Alvi Ataur Khalil, Alexander J. Byrne, Mohammad Ashiqur Rahman, Mohammad Hossein Manshaei

Published: 01 Jan 2021, Last Modified: 18 Jun 2024SMARTCOMP 2021EveryoneRevisionsBibTeXCC BY-SA 4.0

Abstract: Advances in the unmanned aerial vehicle (UAV) design and capability, as well as decreases in the manufacturing cost, have opened up applications of UAVs in various fields, including surveillance, firefighting, cellular networks, and delivery purposes. The uniqueness of UAVs in systems creates a novel set of trajectory or path planning and coordination problems. Environments include many more points of interest (POIs) than UAVs, with obstacles and no-fly zones.

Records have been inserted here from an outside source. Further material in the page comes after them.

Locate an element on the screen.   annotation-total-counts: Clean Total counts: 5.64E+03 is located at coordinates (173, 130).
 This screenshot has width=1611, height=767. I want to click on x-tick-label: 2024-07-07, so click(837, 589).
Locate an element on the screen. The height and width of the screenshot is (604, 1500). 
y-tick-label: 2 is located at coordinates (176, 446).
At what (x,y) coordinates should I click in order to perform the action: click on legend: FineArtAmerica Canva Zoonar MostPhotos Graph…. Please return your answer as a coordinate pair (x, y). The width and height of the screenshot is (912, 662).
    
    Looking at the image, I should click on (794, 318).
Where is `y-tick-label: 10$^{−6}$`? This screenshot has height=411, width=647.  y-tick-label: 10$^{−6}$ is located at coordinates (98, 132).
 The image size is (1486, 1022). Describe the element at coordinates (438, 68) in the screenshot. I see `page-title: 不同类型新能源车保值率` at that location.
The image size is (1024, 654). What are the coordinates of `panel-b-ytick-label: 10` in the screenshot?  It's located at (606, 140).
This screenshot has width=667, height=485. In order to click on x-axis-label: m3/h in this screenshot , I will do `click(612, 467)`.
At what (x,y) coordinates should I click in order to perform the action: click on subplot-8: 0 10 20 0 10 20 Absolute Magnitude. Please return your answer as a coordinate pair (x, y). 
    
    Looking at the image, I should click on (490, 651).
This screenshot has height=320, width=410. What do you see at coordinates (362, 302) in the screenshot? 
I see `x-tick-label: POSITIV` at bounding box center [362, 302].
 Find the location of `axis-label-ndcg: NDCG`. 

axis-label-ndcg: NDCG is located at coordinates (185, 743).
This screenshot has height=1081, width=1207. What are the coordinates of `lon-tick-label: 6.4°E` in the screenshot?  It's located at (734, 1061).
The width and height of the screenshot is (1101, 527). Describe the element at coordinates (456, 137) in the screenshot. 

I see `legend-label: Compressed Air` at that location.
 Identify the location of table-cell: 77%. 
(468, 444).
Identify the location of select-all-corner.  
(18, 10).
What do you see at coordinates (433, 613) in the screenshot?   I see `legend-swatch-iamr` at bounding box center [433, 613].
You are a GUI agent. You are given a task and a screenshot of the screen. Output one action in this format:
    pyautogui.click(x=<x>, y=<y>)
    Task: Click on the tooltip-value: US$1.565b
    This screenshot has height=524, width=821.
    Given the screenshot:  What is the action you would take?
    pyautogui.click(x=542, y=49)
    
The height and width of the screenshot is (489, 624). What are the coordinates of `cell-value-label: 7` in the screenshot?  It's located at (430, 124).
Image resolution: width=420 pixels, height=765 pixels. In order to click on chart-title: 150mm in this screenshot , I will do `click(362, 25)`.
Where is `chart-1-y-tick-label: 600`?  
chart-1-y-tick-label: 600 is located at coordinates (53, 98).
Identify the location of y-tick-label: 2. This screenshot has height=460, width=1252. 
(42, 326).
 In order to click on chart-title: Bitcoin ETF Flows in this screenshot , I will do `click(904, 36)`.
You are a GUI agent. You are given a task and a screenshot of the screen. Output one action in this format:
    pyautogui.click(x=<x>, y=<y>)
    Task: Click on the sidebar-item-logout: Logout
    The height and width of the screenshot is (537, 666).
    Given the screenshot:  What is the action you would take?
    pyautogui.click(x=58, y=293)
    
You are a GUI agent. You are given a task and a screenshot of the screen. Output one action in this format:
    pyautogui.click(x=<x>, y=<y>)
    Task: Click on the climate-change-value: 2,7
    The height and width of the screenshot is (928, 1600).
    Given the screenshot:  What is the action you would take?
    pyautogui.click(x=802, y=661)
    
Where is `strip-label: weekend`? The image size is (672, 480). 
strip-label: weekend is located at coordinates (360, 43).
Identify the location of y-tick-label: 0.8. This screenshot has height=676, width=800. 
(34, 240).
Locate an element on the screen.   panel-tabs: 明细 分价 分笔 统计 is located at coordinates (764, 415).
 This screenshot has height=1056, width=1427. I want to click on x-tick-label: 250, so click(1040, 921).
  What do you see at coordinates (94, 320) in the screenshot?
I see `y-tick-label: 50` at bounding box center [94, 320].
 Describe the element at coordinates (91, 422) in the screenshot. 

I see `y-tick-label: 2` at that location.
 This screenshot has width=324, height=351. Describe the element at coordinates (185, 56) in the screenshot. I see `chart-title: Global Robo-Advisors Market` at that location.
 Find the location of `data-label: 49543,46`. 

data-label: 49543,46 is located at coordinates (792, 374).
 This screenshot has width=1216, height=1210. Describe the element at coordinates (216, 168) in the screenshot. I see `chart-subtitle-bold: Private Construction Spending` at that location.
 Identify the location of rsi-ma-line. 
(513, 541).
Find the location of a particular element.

We introduce REPlanner, a novel multi-agent reinforcement learning algorithm inspired by economic transactions to distribute tasks among UAVs. This system revolves around an economic theory, in particular an auction mechanism where UAVs trade assigned POIs. We formulate the path planning problem as a multi-agent economic game, where agents can cooperate and compete for resources. We then translate the problem into a partially observable Markov decision process (POMDP), which is solved using a reinforcement learning (RL) model deployed on each agent. As the system computes task distributions via UAV cooperation, it is highly resilient to any change in the swarm size. Our proposed network and economic game architecture can effectively coordinate the swarm as an emergent phenomenon while maintaining the swarm’s operation. Evaluation results prove that REPlanner efficiently outperforms conventional RL-based trajectory search.